The participants of the film festival were concerned about many things, but they were particularly agitated about the Indian Institute of Technology-Kanpurs decision to form a panel to examine whether the poem, Hum Dekhenge, by the celebrated poet Faiz Ahmed Faiz was indeed communal and hurt sentiments. This panel was formed after a temporary faculty member, Vashimant Sharma, and 16 others complained against the students for reciting the poem in support of the students of Jamia Millia Islamia in Delhi. If an exemplary artist of the stature of Faiz can be shoehorned into a narrow communal jacket, many tend to believe that despair is the reality of the moment.
However, when the media highlighted the absurdity of the complaint, the management was forced to retract its original position. Talking to this newspaper, the IITs Deputy Director, Manindra Agrawal, said that the panel is not going to determine whether sentiments were hurt or not, but would only investigate if there was any deliberate mischief. This climbdown in the present environment of impunity is a testimony to the power of journalism as a site of hope rather than as a megaphone of despair.
The power of Urdu
My linguistic skills are restricted to just two languages, English and Tamil. I have no knowledge of Urdu. But I was moved by the power of Urdu verses not once but twice in 2005. I was based in Kathmandu when Nepal was going through its worst political crisis, the royal coup.
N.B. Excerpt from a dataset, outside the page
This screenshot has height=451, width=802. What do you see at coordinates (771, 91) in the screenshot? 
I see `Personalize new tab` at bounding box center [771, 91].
I watched as King Gyanendra dismissed the government and restored an absolute monarchy. He suspended the fundamental rights of Nepali citizens, including the freedom of opinion and expression, the freedom of the press and publications, the right to information, the right to constitutional remedy, and the right to property. Similar to what is happening in Kashmir now, a communication blackout was imposed across the country.
Speak
This did not deter senior journalists in Nepal from assembling at the Yalamaya Kendra in Patan to formulate ways and means to keep the public informed of what was happening despite the draconian measures taken by the royalty. I was invited to join the deliberation and, unlike what is happening in India today, not seen as an alien poking his nose in the domestic affairs of a foreign country. Kanak Mani Dixit, a senior editor and regular contributor to this newspaper, invoked Faiz Ahmed Faiz in a moving manner. Armed with the brilliant multimedia production of Faizs major poems by the Dawn group of publications, Mr. Dixit rendered the poem Bol (Speak) and explained how Faiz made the blazing smithy a symbol of the freedom movement during colonial rule. Here is the English translation of the lines that moved me:
Speak your lips are free,
Speak your tongue is still yours
Speak your life is still yours
Look inside the smithy
Leaping flames, red-hot iron.
Padlocks open their jaws.
Chains disintegrate.
Speak there is little time
But it is enough
Before the body perishes
Before the tongue atrophies.
Speak truth still lives.
Say what you have to say.
In a year when the resistance cascaded into what Nepalese political historians call the Jan Andolan-II, another brilliant poem of Faiz ,Soldiers elegy, was used to create a space for reconciliation after a decade of civil war. If Faiz can help restore democracy in our neighbourhood, he can do so here too.